Atovaquone/proguanil has yet to fail because of a missed dose. Mefloquine with doxycycline very rarely fails, even with missed doses, and chloroquine with proguanil fails frequently if doses are missed. The rapid diagnostic bedside test is not as sensitive as a microscopical examination, but if it is available it can be used in conjunction with a blood film.

10. For which exotic destinations is full vaccination not needed?

The current guidelines recommend all individuals are boosted with diphtheria tetanus and parenteral polio, so you will need that as a minimum.

If travelling to the tropics, hepatitis A is present globally and the vaccine is very safe and highly effective – although not a necessity for countries such as Australia, New Zealand, Singapore and urban South Africa. That leaves the temperate regions, the Arctic and Antarctic.

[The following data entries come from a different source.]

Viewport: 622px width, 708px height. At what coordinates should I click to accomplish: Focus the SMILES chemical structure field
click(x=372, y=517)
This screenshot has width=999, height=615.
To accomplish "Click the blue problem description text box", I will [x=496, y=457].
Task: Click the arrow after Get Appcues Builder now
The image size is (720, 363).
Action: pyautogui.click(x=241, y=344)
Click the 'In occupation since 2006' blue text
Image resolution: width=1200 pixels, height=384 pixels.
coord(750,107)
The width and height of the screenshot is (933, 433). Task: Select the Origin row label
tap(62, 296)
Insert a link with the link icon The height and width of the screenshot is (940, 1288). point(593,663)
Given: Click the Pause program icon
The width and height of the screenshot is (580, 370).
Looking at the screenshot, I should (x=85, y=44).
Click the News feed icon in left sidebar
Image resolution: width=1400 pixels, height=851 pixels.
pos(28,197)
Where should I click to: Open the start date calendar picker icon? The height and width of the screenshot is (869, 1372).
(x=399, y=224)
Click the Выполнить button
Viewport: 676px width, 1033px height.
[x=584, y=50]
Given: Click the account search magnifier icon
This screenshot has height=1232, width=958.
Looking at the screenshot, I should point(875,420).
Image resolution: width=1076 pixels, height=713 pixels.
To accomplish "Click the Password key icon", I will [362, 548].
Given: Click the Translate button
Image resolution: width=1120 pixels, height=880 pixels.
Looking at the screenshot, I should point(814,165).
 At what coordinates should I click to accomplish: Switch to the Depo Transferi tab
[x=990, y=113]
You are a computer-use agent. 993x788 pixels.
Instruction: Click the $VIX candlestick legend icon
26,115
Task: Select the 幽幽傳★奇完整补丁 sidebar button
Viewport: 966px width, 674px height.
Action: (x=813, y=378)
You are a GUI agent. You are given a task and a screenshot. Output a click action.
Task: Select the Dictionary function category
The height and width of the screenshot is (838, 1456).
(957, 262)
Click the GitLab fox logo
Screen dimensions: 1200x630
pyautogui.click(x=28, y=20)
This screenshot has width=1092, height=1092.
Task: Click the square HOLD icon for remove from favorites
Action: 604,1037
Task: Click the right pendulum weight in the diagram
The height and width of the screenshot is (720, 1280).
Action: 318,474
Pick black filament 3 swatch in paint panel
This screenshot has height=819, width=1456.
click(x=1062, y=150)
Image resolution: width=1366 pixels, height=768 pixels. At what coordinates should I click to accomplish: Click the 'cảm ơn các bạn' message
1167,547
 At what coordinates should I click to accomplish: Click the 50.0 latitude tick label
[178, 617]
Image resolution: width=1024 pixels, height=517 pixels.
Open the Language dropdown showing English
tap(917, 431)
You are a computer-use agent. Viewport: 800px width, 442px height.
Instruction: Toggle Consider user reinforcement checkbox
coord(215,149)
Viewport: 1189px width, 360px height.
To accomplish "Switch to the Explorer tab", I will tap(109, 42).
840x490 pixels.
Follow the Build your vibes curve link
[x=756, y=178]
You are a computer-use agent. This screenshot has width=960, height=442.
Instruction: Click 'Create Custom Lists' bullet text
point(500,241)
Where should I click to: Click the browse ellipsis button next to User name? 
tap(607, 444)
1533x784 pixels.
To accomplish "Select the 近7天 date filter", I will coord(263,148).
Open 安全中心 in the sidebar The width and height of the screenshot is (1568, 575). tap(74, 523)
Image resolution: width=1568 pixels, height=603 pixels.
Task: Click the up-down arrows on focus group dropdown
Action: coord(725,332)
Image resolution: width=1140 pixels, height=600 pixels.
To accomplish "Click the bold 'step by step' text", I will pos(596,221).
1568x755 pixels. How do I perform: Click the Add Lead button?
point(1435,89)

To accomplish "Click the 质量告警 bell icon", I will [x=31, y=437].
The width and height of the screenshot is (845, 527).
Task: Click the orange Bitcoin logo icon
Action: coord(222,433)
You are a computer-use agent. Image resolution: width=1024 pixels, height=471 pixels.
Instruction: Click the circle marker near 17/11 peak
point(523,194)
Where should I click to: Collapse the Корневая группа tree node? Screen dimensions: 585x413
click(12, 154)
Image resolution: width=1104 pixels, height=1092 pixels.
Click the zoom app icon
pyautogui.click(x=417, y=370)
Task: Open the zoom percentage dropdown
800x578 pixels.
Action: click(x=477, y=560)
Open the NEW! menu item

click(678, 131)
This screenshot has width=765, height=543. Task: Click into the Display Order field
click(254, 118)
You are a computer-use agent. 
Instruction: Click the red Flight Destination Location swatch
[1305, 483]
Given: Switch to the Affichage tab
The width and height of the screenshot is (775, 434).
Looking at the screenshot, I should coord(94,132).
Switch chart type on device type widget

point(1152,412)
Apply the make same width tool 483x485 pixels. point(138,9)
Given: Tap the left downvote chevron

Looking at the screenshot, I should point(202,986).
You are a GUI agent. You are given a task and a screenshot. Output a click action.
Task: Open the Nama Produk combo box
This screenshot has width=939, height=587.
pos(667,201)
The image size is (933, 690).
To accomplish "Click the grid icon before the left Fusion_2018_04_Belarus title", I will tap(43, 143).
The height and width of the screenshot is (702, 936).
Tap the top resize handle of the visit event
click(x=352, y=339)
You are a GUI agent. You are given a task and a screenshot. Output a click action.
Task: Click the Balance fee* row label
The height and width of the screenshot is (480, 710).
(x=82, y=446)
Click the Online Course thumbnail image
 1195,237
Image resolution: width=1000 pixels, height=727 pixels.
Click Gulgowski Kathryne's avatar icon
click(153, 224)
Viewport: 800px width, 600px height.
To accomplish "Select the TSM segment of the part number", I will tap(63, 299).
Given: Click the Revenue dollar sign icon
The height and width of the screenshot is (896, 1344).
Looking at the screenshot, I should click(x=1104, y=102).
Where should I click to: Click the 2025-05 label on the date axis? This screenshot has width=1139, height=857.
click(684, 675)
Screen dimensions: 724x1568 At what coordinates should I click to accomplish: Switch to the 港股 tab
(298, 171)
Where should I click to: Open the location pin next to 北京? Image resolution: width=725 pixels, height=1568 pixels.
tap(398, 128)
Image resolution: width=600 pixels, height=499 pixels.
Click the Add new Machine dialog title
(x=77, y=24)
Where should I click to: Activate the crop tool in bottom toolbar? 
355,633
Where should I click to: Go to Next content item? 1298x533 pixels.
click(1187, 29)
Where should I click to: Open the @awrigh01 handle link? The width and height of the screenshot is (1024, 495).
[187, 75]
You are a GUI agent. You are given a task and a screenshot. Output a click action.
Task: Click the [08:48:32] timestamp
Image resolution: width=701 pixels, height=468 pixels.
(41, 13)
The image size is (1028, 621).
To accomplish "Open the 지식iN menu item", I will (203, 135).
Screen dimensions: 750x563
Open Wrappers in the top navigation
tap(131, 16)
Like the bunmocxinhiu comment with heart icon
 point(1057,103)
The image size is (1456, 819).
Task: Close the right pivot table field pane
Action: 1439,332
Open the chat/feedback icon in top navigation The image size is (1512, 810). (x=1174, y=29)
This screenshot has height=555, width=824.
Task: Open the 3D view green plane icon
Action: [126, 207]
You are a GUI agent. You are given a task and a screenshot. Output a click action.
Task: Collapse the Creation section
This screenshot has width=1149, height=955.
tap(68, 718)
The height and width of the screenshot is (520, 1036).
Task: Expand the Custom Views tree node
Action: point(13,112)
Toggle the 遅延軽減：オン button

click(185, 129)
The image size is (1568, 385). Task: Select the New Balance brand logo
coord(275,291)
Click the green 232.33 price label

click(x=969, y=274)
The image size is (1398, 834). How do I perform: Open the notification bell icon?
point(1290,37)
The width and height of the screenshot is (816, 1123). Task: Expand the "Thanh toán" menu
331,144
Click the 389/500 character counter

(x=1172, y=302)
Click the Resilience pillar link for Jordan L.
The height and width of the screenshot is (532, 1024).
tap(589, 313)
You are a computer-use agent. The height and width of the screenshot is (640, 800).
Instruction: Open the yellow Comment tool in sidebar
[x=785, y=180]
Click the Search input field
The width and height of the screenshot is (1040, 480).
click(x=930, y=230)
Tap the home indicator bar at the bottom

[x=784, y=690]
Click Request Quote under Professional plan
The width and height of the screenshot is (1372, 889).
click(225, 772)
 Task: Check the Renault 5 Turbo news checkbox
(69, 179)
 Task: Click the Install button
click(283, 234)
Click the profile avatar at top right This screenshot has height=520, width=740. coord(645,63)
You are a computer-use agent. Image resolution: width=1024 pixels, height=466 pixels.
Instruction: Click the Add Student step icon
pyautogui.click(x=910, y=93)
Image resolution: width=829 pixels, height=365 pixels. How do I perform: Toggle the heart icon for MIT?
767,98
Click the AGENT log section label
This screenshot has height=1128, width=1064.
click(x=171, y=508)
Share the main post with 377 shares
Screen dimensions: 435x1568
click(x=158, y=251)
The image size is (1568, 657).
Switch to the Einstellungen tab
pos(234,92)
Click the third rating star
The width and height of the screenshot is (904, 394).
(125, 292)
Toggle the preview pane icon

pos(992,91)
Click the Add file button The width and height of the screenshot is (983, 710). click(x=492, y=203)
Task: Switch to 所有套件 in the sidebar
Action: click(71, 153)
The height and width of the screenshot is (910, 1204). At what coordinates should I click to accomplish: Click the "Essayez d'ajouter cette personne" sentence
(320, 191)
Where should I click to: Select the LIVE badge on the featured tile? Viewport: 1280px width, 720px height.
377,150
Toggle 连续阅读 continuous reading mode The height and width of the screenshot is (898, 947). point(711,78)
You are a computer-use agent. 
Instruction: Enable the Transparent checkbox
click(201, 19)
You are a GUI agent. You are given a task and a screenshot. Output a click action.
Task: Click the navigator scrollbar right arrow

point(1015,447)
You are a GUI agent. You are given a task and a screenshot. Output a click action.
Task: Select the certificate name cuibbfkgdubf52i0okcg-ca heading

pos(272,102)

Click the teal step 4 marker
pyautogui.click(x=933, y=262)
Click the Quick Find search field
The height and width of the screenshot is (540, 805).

11. Do you recommend any patient-friendly websites for accurate travel advice?

The National Travel Health Network and Centre site has a lot of information, which needs some interpretation. But the risk assessment for a journey cannot be accurately made from information on any website alone. These usually provide a narrow spectrum of some of the hazards faced by travellers and many other risks are often not included, particularly crime and health facilities.

The Pulse travel vaccination and malaria charts are updated monthly.

What I Will Do Now What I Will Do Now

Dr Griffith reflects on the answers to her queries
• I'll emphasise that the cornerstone of safe travel is problem prevention: avoiding bites, road and sea safety, hygiene measures and sun protection.
• Parents of young children particularly need to be advised about prevention and management of diarrhoea.
• I can reassure patients that DEET has a good safety record in both adults and children and repels most insects.
• Traveller's diarrhoea may be significantly shortened by ciprofloxaxin or azithromycin.
• It is useful to read the most recent information on failure rates with missed doses of various malaria prophylaxis regimens.
• It's useful to know that any patient who has a fever with malaria will have parasites in the blood on thick film.